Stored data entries

Segment Open

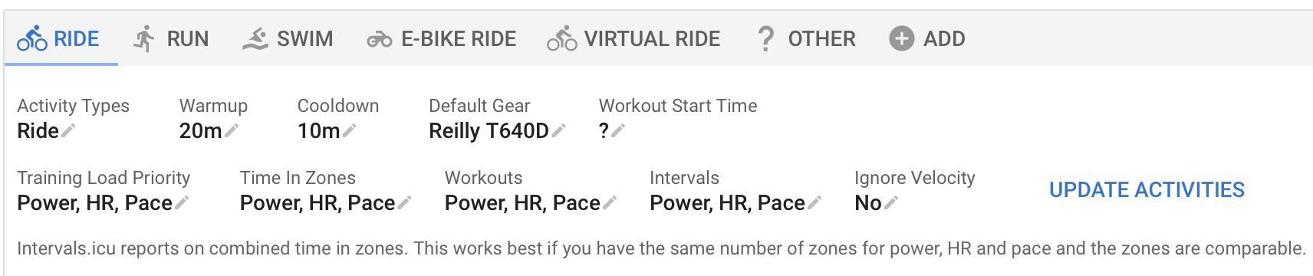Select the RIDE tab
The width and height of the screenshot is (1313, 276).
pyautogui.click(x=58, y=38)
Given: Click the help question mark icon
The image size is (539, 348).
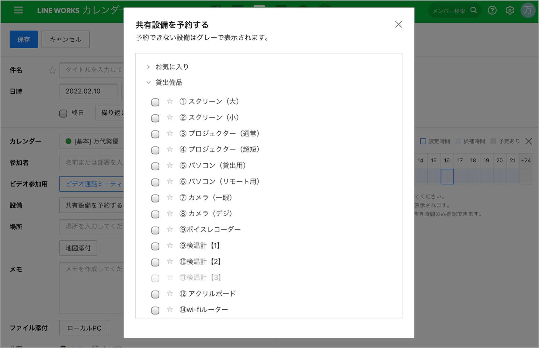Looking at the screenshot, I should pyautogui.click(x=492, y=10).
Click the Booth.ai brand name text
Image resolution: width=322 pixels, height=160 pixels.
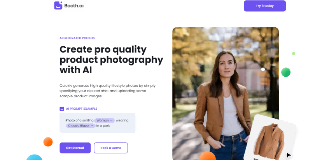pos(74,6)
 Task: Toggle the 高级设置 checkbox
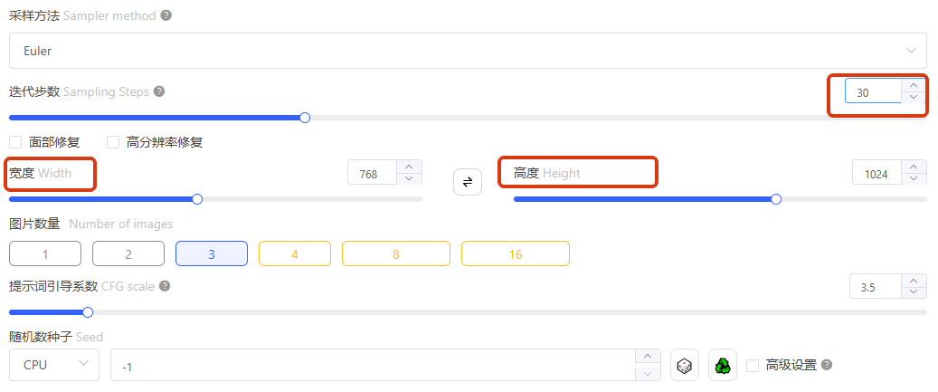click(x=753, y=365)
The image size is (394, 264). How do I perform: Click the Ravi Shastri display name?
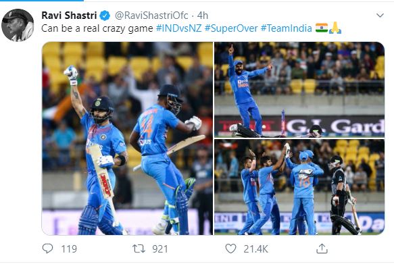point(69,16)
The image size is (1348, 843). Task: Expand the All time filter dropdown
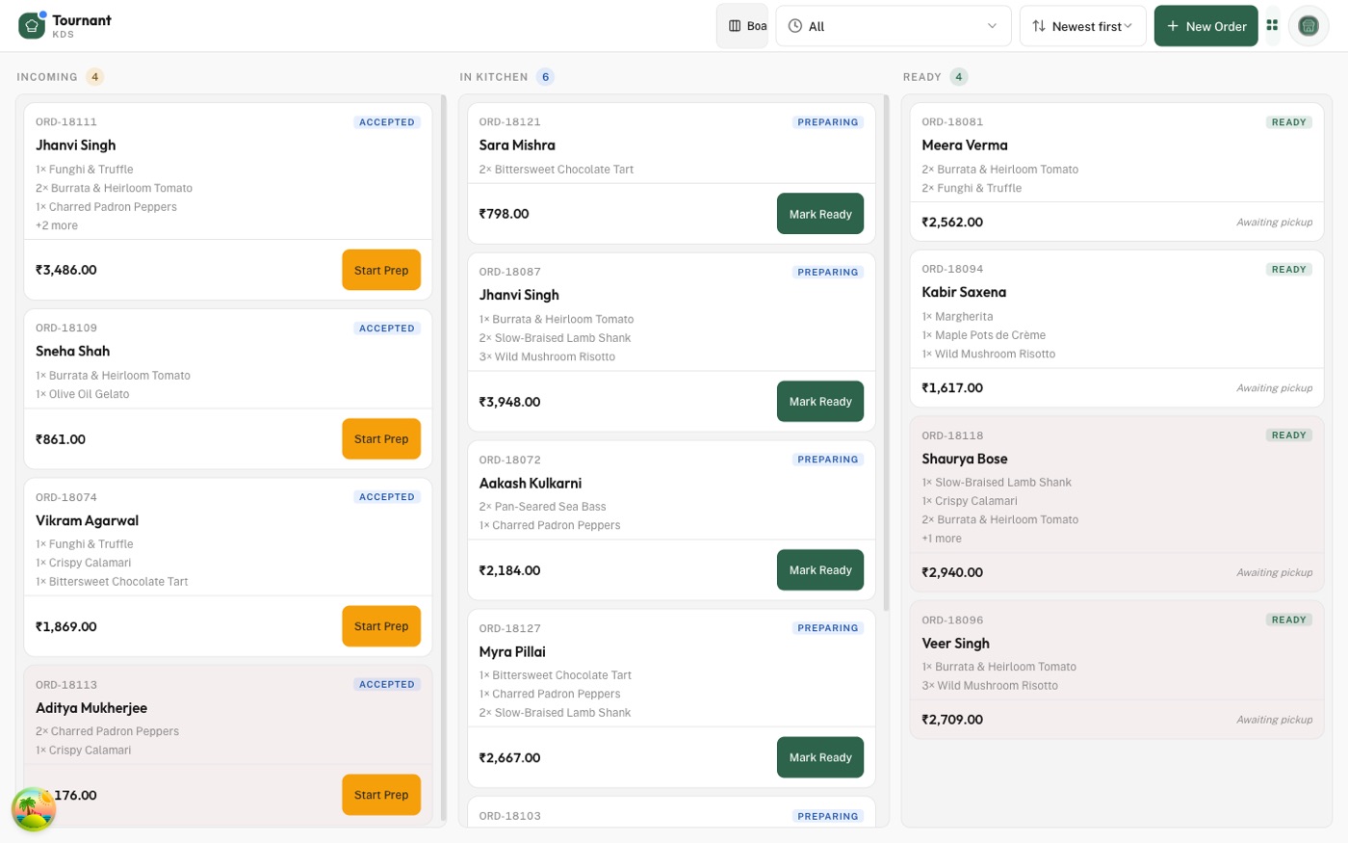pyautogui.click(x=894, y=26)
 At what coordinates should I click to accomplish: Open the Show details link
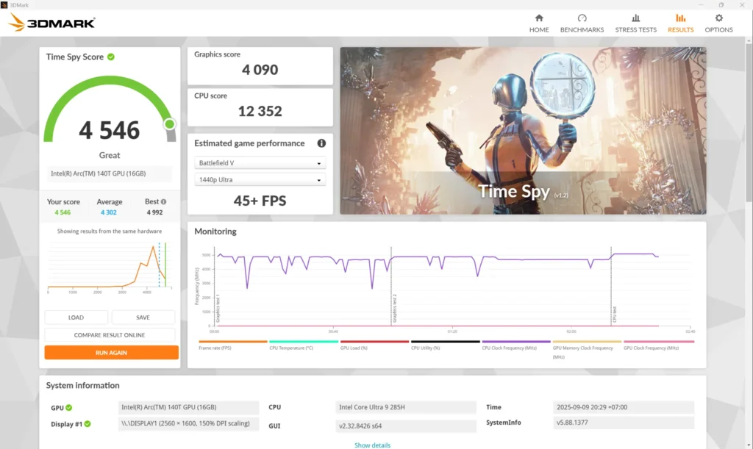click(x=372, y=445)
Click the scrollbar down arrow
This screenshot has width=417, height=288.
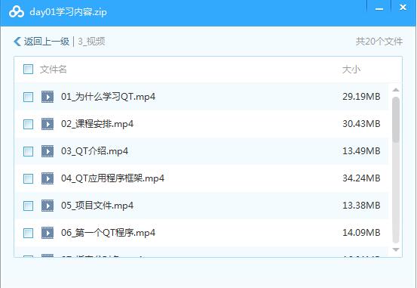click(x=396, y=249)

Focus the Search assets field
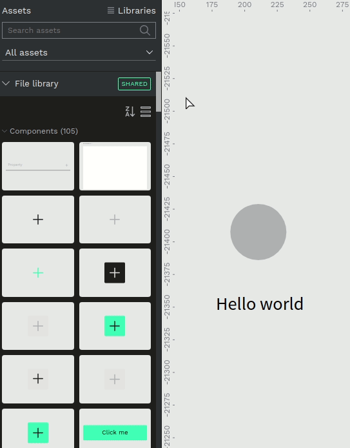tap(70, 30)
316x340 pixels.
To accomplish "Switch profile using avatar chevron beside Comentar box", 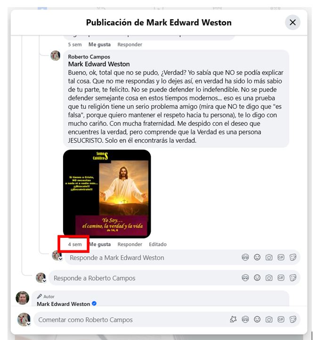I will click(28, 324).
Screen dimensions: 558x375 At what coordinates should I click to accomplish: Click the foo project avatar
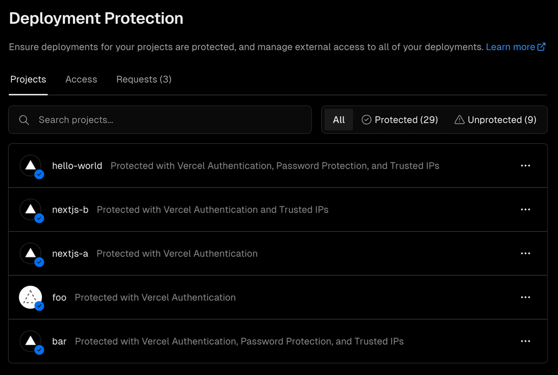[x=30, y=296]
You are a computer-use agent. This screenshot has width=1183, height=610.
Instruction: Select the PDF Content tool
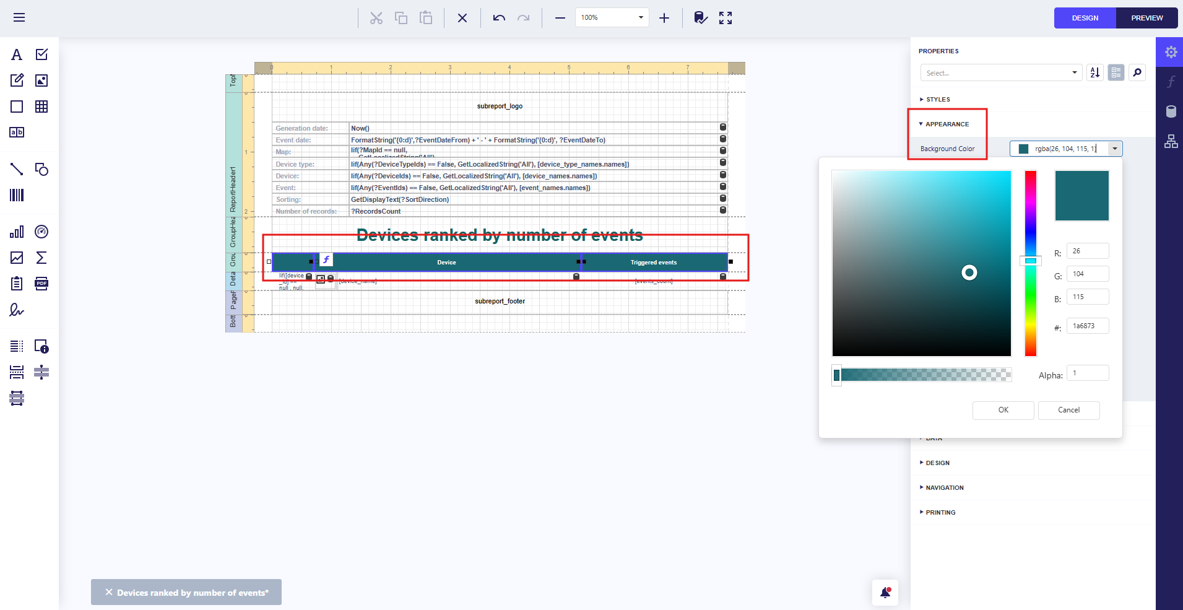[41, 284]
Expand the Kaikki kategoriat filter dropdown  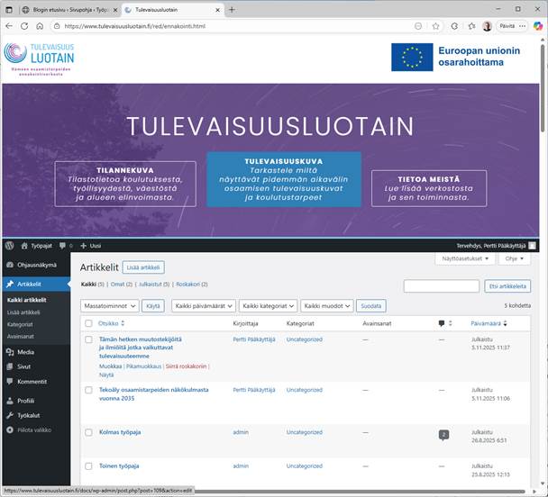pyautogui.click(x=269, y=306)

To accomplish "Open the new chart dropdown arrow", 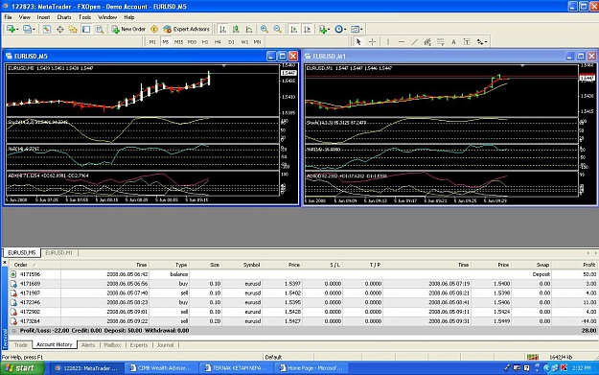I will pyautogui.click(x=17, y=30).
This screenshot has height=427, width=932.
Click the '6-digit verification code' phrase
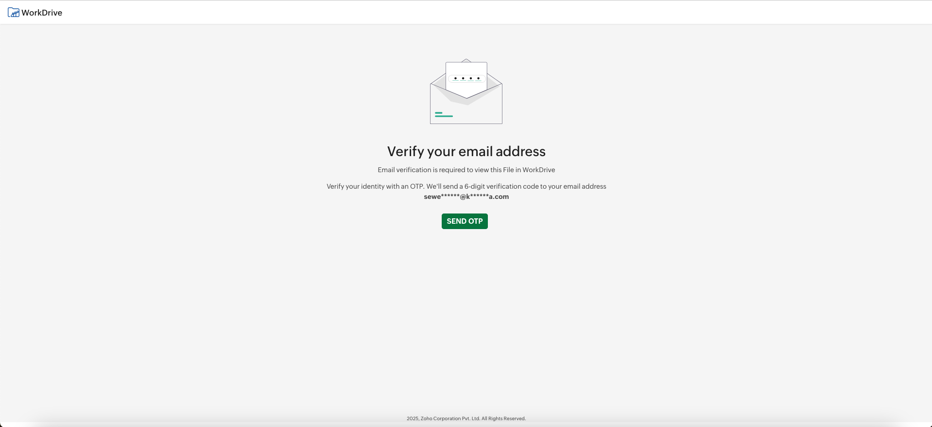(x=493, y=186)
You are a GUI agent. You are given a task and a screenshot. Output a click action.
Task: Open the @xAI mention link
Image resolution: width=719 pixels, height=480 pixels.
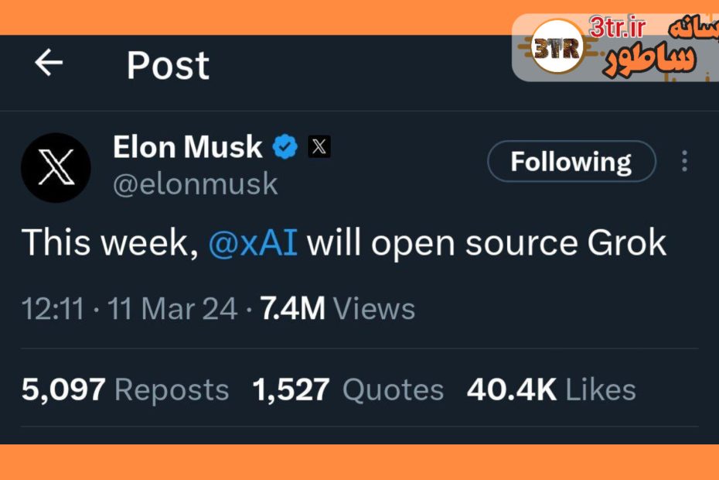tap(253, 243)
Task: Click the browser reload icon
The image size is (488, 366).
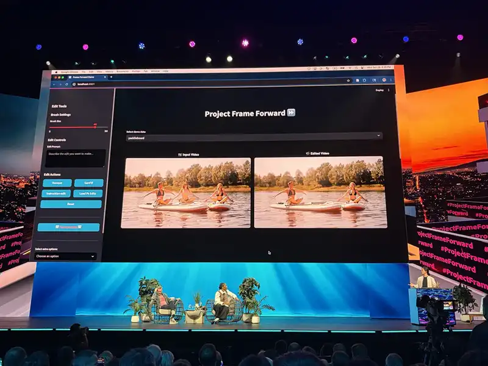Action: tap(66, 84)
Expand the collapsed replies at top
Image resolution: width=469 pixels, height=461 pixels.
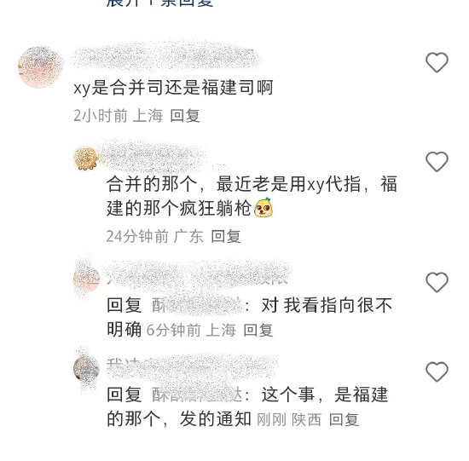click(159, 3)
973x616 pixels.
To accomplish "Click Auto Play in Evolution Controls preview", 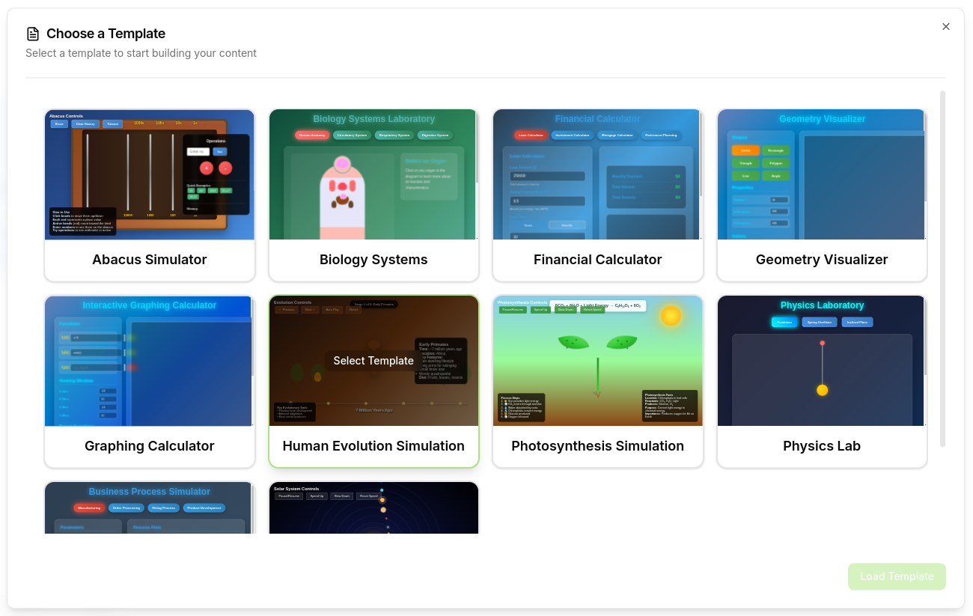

Segment Closed

**WHAT THE EXERCISE ASKS:**
If the word "icon" is on a line above, return that line.

**SOLUTION TO THIS TASK:**
Given: Click the help question mark icon
Task: Click the browser reload icon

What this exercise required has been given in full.